SCHRIFTELIJKE OPDRACHT 1:
Herhaal woordelijk het stuk uit de vermeldingen vanaf de regel met "The height and" tot en met de regel met "click(41, 294)". Laat de afbeeldingen alsjeblieft weg in je antwoord.

BRONFRAGMENT:
/---

Israël heeft een abrupt einde gemaakt aan de officiële aanwezigheid van internationale waarnemers in de bezette Palestijnse stad Al-Khalil (Hebron). Het land duldt geen getuigen meer bij de onderdrukking van de Palestijnse bevolking.
Het Israëlische besluit treft de zogeheten Temporary International Presence in Hebron (TIPH), die sinds 1997 onafgebroken in de door Israël bezette stad werkte om er ‘het normale leven’ te garanderen, en om Palestijnse inwoners een ‘gevoel van veiligheid’ te bieden. Een groep van 64 TIPH-waarnemers uit Noorwegen, Zweden, Zwitserland, Italië en Turkije zag daarop toe. Nu Israël heeft geweigerd hun mandaat te verlengen, moeten zij vertrekken.
In het door Israël bezette Al-Khalil (Hebron), de grootste stad op de Westelijke Jordaanoever, leven 215 duizend Palestijnen met in hun midden een groep van vijf- tot achthonderd Israëlische kolonisten, beschermd door duizend Israëlische militairen. De stad wordt beschouwd als microkosmos van de Israëlische bezetting: de onderdrukking van de Palestijnen is hier in al haar excessen zichtbaar.
Israël doet er alles aan om de Palestijnse bevolking uit het door de kolonisten opgeëiste deel van de stad te verdrijven. Dat heeft geleid tot een realiteit van afgesloten straten en wijken, checkpoints en permanent geweld. De Palestijnen wordt het leven dermate onmogelijk gemaakt dat zij ‘vrijwillig’ vertrekken, is de gedachte.
Aanleiding tot de verbanning van TIPH is een rapport dat de organisatie eind 2017 uitbracht als samenvatting van twintig jaar functioneren. Ondanks de vertrouwelijke status werd het gelekt naar Haaretz, dat er in december 2018 over publiceerde (€).
Het bijna honderd pagina’s dikke rapport is gebaseerd op ruim veertigduizend incidenten die TIPH in twintig jaar rapporteerde. De conclusies zijn spijkerhard. Zo stelt TIPH dat Israël in ‘constante overtreding’ is van de Vierde Geneefse Conventie, die deportatie van een onder bezetting levende bevolking verbiedt. Daarnaast maakt Israël zich structureel schuldig aan schending van het non-discriminatiebeginsel.

\---

SCHRIFTELIJKE OPDRACHT 2:
Citeer uit de tekst over Hebron het stuk vanaf "Aanleiding tot de" tot en met "over publiceerde (€).".

VERSTREKTE GEGEVENS:
/---

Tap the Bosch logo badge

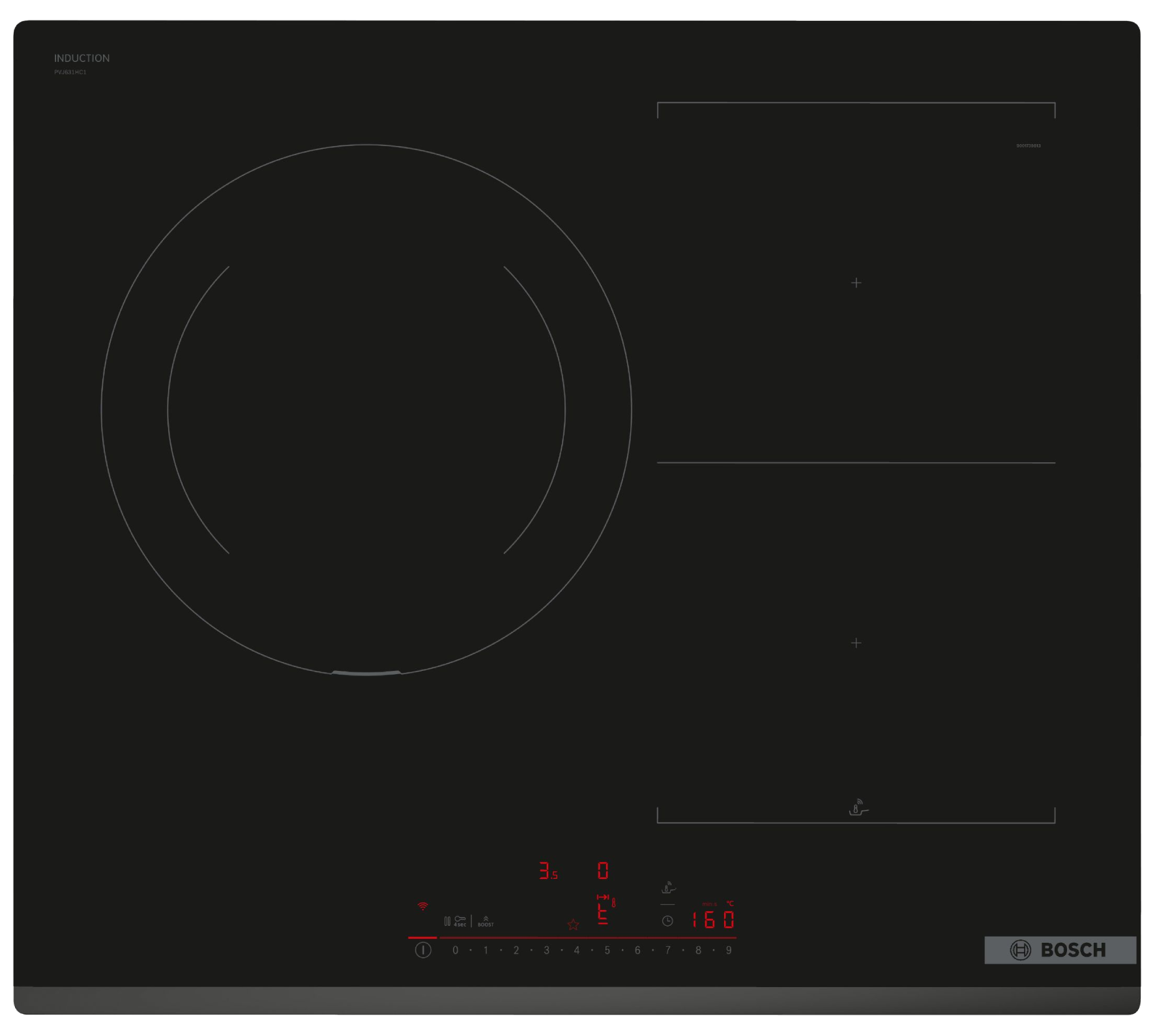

\---
/---

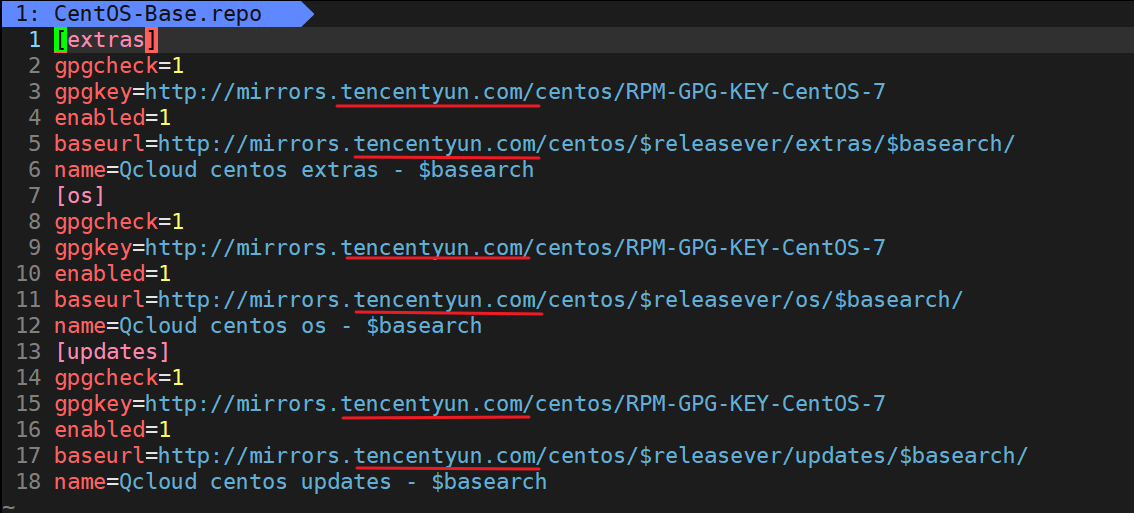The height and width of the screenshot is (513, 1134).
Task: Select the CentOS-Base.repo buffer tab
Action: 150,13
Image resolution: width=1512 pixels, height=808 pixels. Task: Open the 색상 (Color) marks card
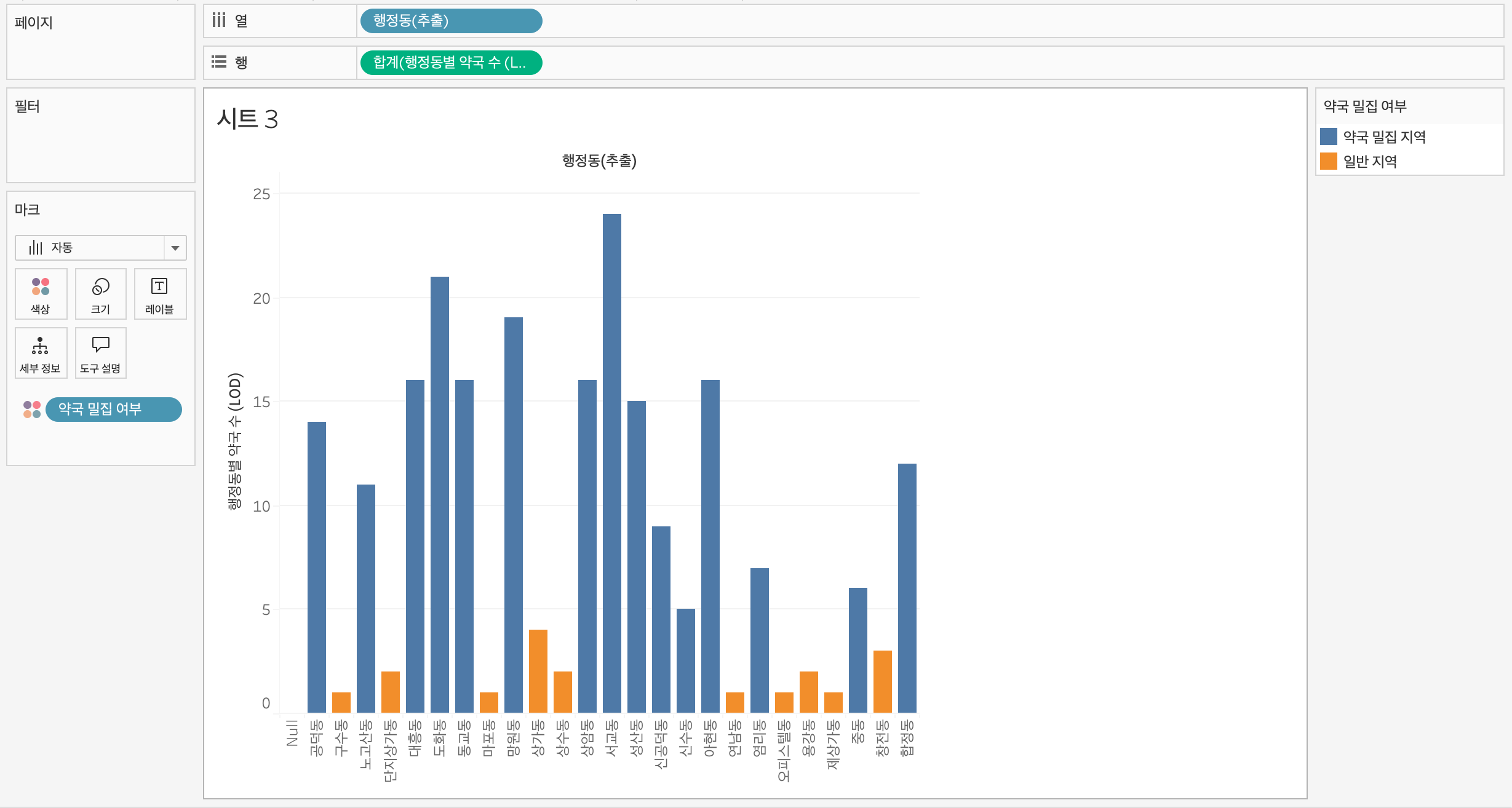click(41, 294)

\---

SCHRIFTELIJK ANTWOORD 1:
The height and width of the screenshot is (513, 1134).
Task: Select the CentOS-Base.repo buffer tab
Action: 150,13
Image resolution: width=1512 pixels, height=808 pixels. Task: Open the 색상 (Color) marks card
click(41, 294)

SCHRIFTELIJK ANTWOORD 2:
Aanleiding tot de verbanning van TIPH is een rapport dat de organisatie eind 2017 uitbracht als samenvatting van twintig jaar functioneren. Ondanks de vertrouwelijke status werd het gelekt naar Haaretz, dat er in december 2018 over publiceerde (€).